2. El uso de acuerdo con la reivindicación 1, en el que R_{1} y R_{2} se seleccionan independientemente del grupo que consiste en hidrógeno; alquilo C_{1-6}, alcoxi C_{1-6} y alquil(C_{1-6})-tio (en cada uno de los cuales el grupo alquilo está opcionalmente sustituido con de 1 a 5 átomos de halógeno); y halo;

3. El uso de acuerdo con la reivindicación 1, en el que el compuesto de fórmula A o fórmula B, o un sal farmacéuticamente aceptable del mismo, se selecciona del grupo que consiste en 5-hidroxidopamina y las sales farmacéuticamente aceptables de la misma.

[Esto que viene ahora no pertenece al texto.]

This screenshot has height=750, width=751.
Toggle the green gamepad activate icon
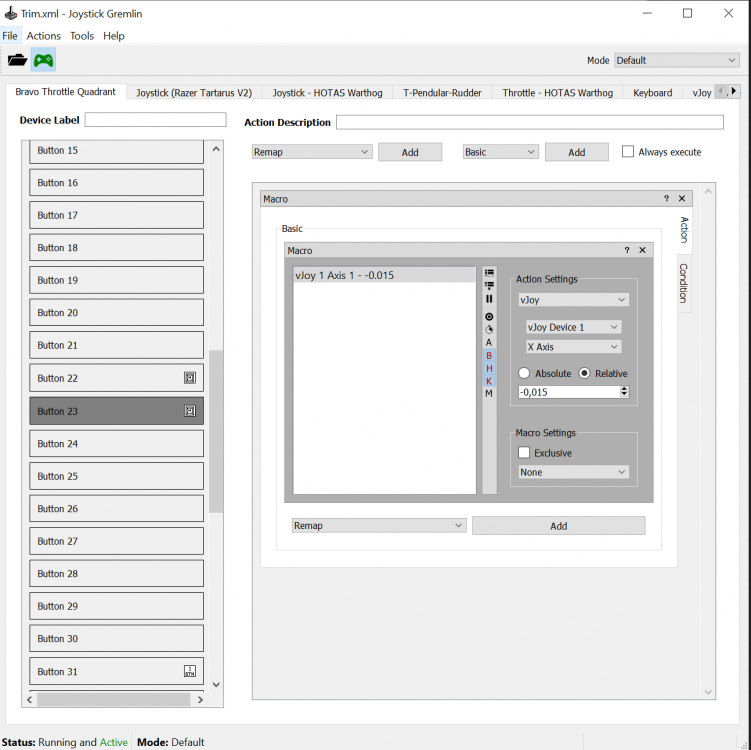[43, 60]
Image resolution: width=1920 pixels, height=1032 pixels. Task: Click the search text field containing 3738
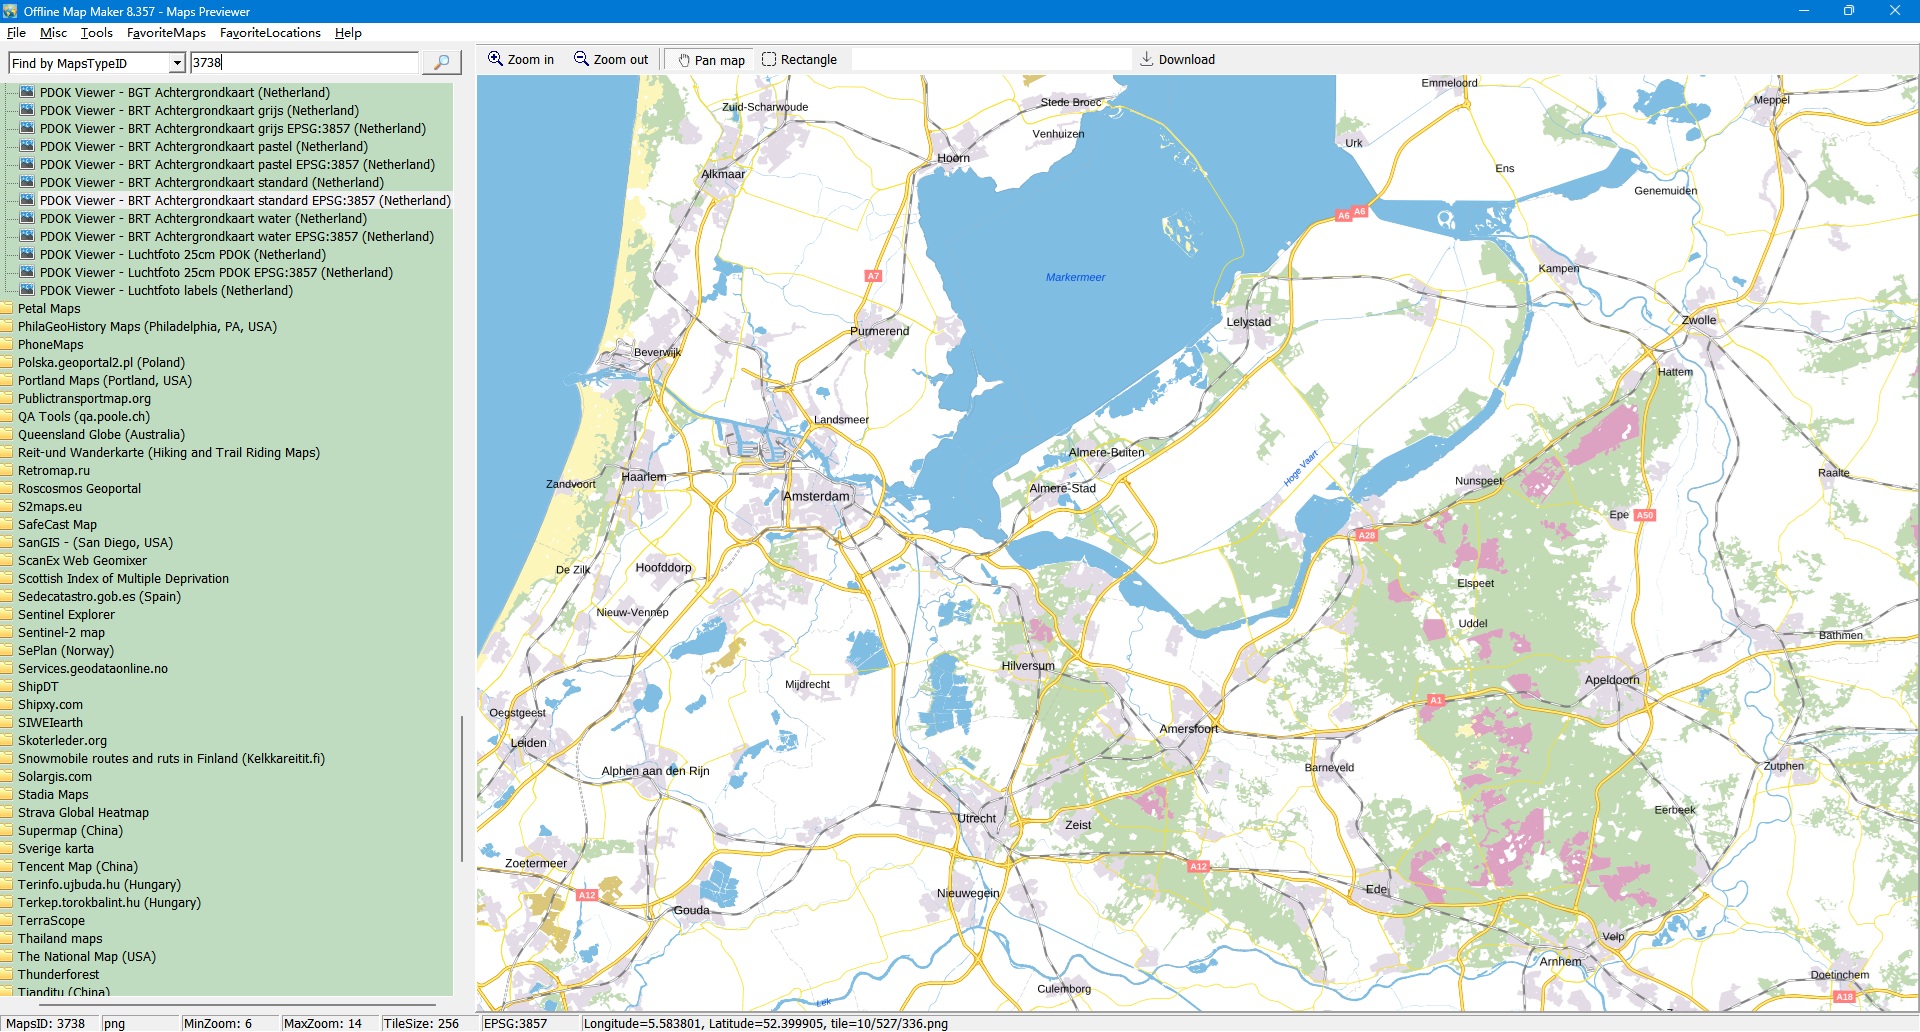(304, 63)
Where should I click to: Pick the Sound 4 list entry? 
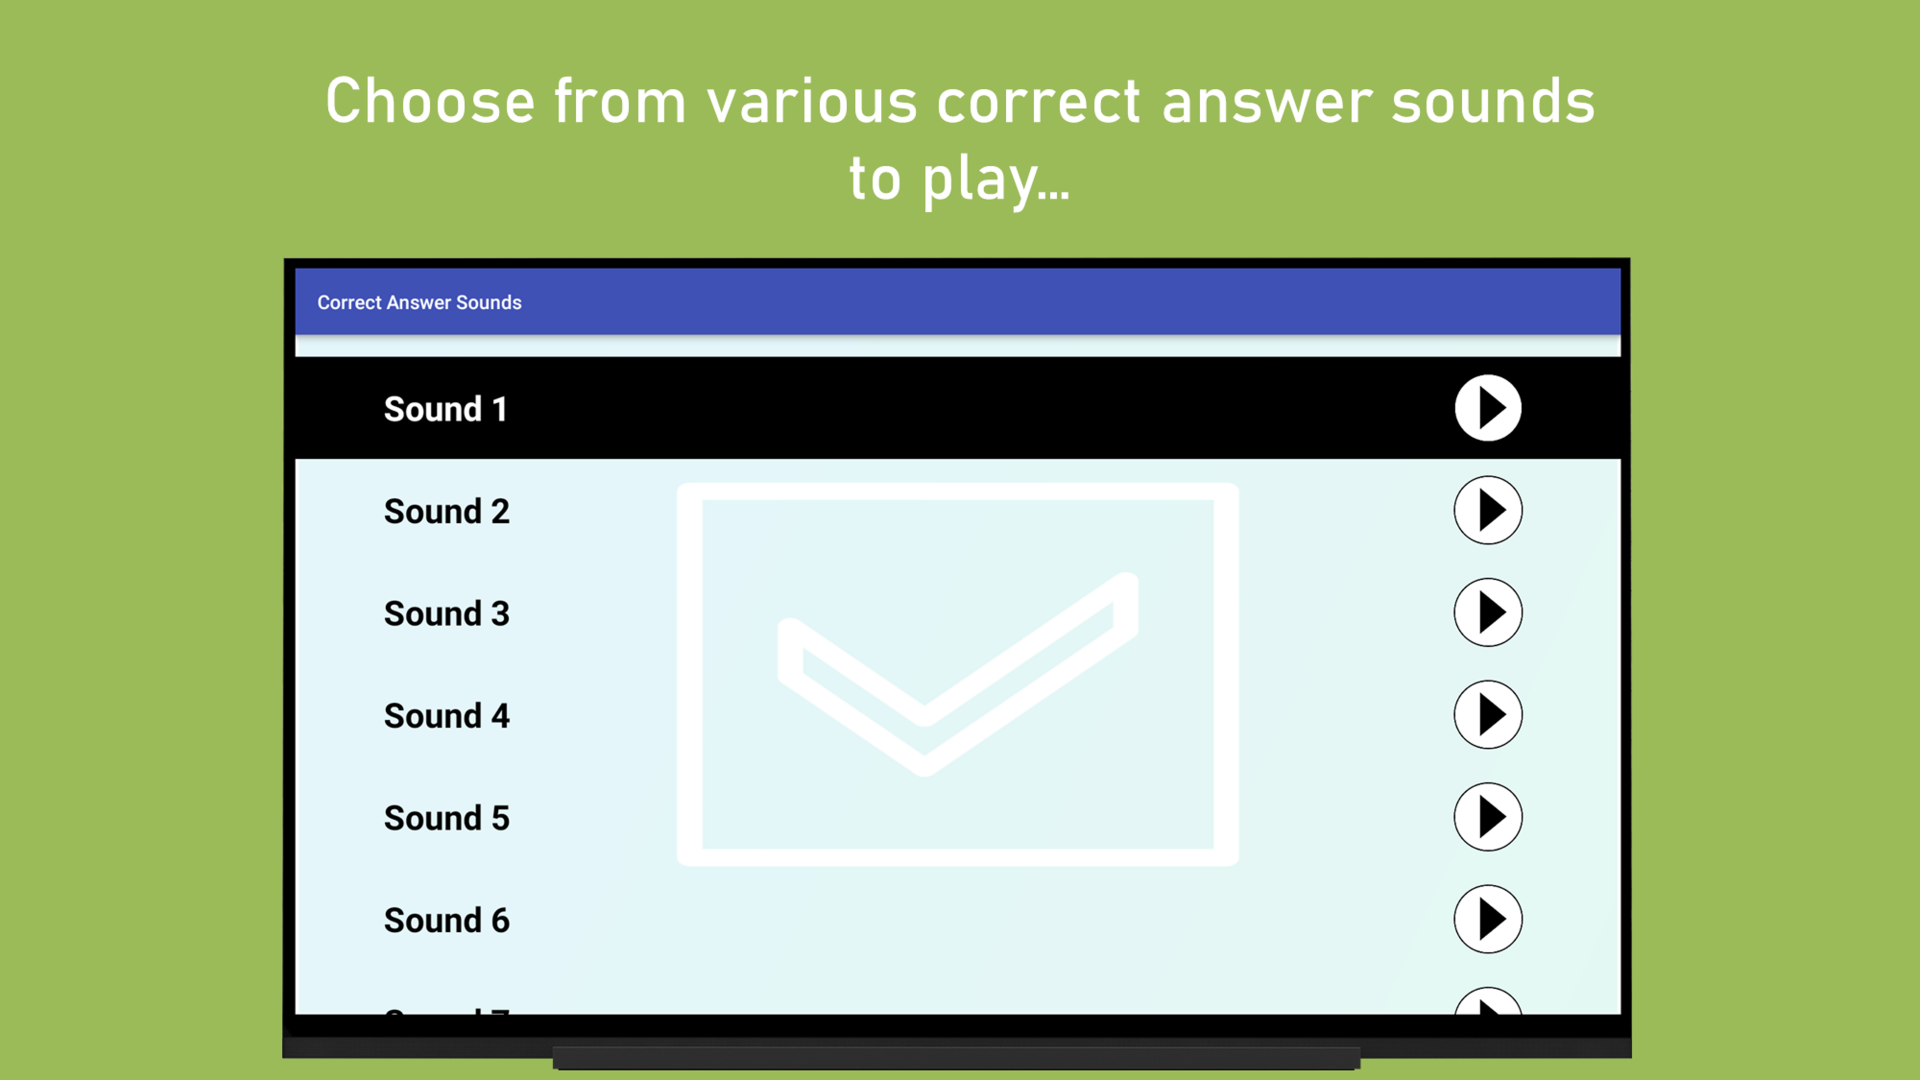coord(446,716)
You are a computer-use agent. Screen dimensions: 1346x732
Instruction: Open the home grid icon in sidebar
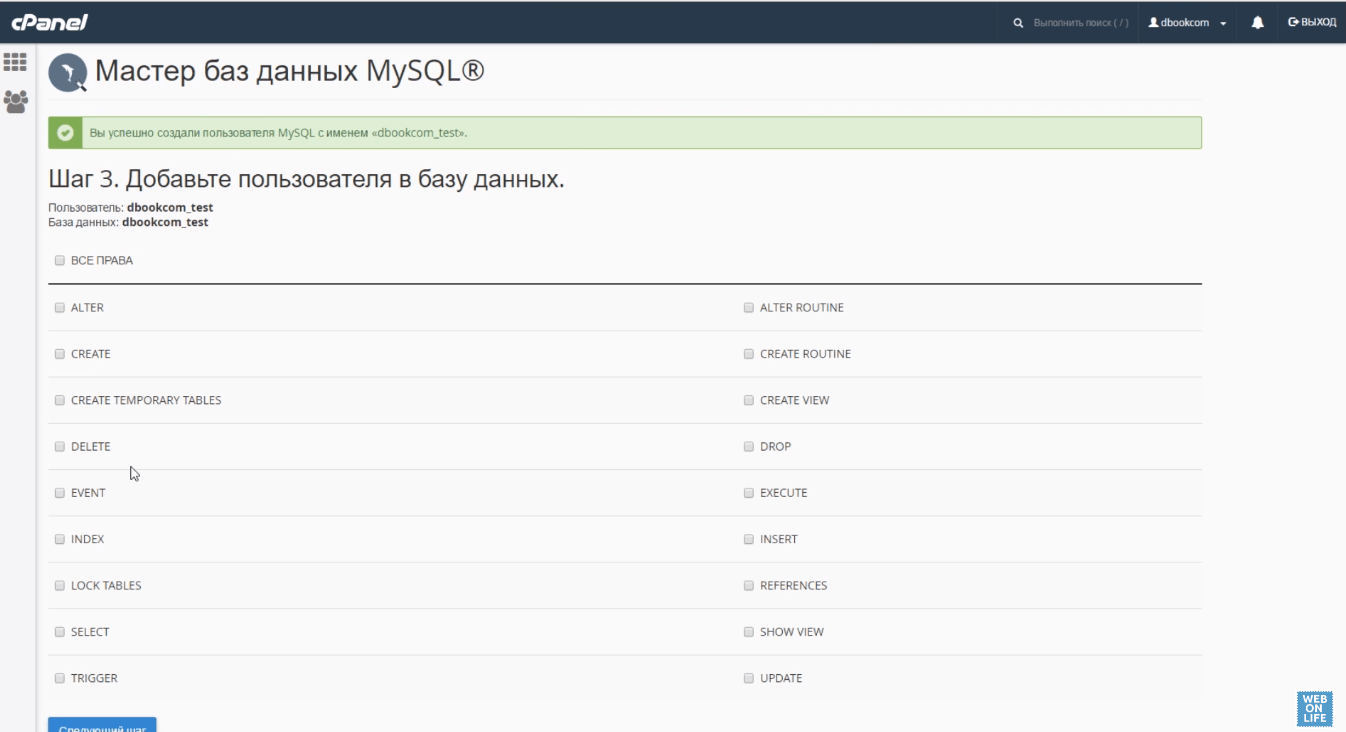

4. El uso de acuerdo con una cualquiera de las reivindicaciones 1 a 3, en el que la amiloidosis se selecciona del grupo de enfermedades que consiste en enfermedad de Alzheimer, síndrome de Down, hemorragia cerebral hereditaria con amiloidosis de tipo Dutch, la amiloidosis de la inflamación crónica, la amiloidosis de la enfermedad maligna y la fiebre mediterránea familiar, la amiloidosis del mieloma múltiple y discrasias de células B, la amiloidosis de la diabetes tipo II, la amiloidosis de las enfermedades priónicas, enfermedad de Creutzfeldt-Jakob, síndrome de Gerstmann-Straussler, kuru, escrapie, la amiloidosis asociada con hemodiálisis a largo plazo, la amiloidosis asociada con el síndrome del túnel carpal, amiloidosis cardíaca senil, polineuropatía amiloidótica familiar y la amiloidosis asociada con tumores endocrinos.

5. El uso de acuerdo con la reivindicación 4, en el que la amiloidosis es enfermedad de Alzheimer.